I do not understand this question. Do you mean moving them to a separate file in /etc/gitlab?
Sytse
- I'm OK with disabling 2FA by default and having a link to the docs in the UI where you enable it (and maybe a text warning)
- Move them from gitlab.rb to secret.yml, but I realize that maybe gitlab.rb will write secret.yml?
Marin
Move them from gitlab.rb to secret.yml, but I realize that maybe gitlab.rb will write secret.yml?
Why would we need to move secrets from gitlab.rb to secrets.yml? Omnibus-gitlab will have to write to secrets.yml anyway because application won't work without it. Moving anything from gitlab.rb to another file will complicate things for users further with little benefit; we've been radiating for over a year that
gitlab.rb
is the only place you need to change things in.
Marin
2 Move them from gitlab.rb to secret.yml, but I realize that maybe gitlab.rb will write secret.yml?
secrets.yml is a Rails 4.1 feature and it lives in the Rails folder (/opt/gitlab/embedded/service/gitlab-rails). gitlab.rb is an omnibus configuration file and it lives in /etc/gitlab. You could indeed say that 'gitlab.rb writes secrets.yml', I hope that what I just wrote explains why.
Jacob
OK so are these the next steps now?
- use a separate DB encryption key, store it in
config/secrets.yml
. Migrate the current 'cookie secret' to that value for existing installations - turn off 2FA by default
- next to the option to turn it on, link to documentation that explains to admins that/why they need to keep the DB encryption key in a safe place
Dmitriy
what do you mean by
turn off 2FA by default
?
Jacob
I think we should avoid the following:
- sysadmin installs GitLab without knowing about DB encryption key
- user enables 2FA without sysadmin knowing
- something happens, DB encryption key is lost (because the admin did not know it exists)
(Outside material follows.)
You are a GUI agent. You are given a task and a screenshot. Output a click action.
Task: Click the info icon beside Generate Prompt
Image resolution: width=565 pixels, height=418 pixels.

- user looses 2FA access If the sysadmin needs to explicitly enable 2FA, we can warn them at that time that they need to store the DB encryption key in a safe place.
Dmitriy
so you propose application setting where you enable 2FA feature?
Jacob
Yes
Marin
How will Omnibus interact with secrets in config/secrets.yml if at all?
sytse Until the decision is clearer on how it will be handled in GitLab (and CI) I don't think I have a clear vision on what needs to change in omnibus.
Dmitriy
jacob I am ok with that
Sytse
Same issue for GitLab CI is in https://dev.gitlab.org/gitlab/gitlab-ci/issues/277#note_52972
Jacob
Users keep losing the DB encryption key 'in the wild' https://gitlab.com/gitlab-org/gitlab-ce/issues/1960 , this issue needs a milestone.
2FA is out there, our poor documentation and tooling for admins is hurting people.
Job
jacobvosmaer I don't understand, I don't have proper context for this. This can be in 7.14 if it's important, of course.